## [EXERCISE MATERIALS]
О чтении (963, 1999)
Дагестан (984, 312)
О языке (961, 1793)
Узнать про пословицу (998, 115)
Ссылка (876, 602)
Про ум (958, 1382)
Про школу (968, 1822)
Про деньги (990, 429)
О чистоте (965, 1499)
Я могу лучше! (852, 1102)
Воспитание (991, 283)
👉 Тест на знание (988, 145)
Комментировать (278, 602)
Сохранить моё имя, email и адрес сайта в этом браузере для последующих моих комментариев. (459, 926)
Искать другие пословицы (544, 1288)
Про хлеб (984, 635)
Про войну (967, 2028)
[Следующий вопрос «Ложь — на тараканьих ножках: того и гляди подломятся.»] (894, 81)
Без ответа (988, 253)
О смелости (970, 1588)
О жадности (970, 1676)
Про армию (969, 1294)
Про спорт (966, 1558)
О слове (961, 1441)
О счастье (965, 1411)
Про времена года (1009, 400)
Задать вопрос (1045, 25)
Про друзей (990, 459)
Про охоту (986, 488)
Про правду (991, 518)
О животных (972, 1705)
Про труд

## [WHAT YOU SHOULD DO]
After reading the material above, tally the lines that include the string "вопрос" and give only the number.

## [RESULT]
2